** Start of Records for processing **

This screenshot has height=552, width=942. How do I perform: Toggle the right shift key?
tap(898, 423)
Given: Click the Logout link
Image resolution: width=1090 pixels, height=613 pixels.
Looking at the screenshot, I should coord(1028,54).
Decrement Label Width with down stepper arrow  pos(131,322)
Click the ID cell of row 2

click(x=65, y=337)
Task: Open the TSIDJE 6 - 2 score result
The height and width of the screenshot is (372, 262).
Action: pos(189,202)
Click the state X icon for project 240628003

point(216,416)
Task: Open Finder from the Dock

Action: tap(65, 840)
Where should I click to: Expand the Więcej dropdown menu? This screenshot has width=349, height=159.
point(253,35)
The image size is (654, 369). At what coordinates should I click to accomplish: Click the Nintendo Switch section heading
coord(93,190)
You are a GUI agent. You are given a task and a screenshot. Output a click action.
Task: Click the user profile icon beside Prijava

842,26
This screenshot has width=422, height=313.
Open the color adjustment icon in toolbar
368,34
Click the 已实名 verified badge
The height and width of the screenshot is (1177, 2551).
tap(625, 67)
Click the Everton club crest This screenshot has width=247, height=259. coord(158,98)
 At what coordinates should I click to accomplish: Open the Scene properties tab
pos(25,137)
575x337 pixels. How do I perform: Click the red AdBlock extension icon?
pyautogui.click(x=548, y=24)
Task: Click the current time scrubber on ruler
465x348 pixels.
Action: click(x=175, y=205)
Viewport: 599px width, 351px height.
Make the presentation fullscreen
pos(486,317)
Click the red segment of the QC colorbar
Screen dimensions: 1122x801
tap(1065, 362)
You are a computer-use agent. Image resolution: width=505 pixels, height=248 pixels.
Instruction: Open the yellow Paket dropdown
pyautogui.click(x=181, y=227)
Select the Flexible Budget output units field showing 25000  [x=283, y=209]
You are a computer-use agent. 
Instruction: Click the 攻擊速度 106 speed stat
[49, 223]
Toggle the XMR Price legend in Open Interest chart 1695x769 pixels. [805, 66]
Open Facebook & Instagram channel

** End of Records for processing **

Instructions for the task.
Output everything in the records from the line containing "Click the 已实名 verified badge" down to the line containing "tap(1065, 362)" as a JSON list of strings, one string per line and blank lines omitted.

Task output.
[
  "Click the 已实名 verified badge",
  "The height and width of the screenshot is (1177, 2551).",
  "tap(625, 67)",
  "Click the Everton club crest This screenshot has width=247, height=259. coord(158,98)",
  " At what coordinates should I click to accomplish: Open the Scene properties tab",
  "pos(25,137)",
  "575x337 pixels. How do I perform: Click the red AdBlock extension icon?",
  "pyautogui.click(x=548, y=24)",
  "Task: Click the current time scrubber on ruler",
  "465x348 pixels.",
  "Action: click(x=175, y=205)",
  "Viewport: 599px width, 351px height.",
  "Make the presentation fullscreen",
  "pos(486,317)",
  "Click the red segment of the QC colorbar",
  "Screen dimensions: 1122x801",
  "tap(1065, 362)"
]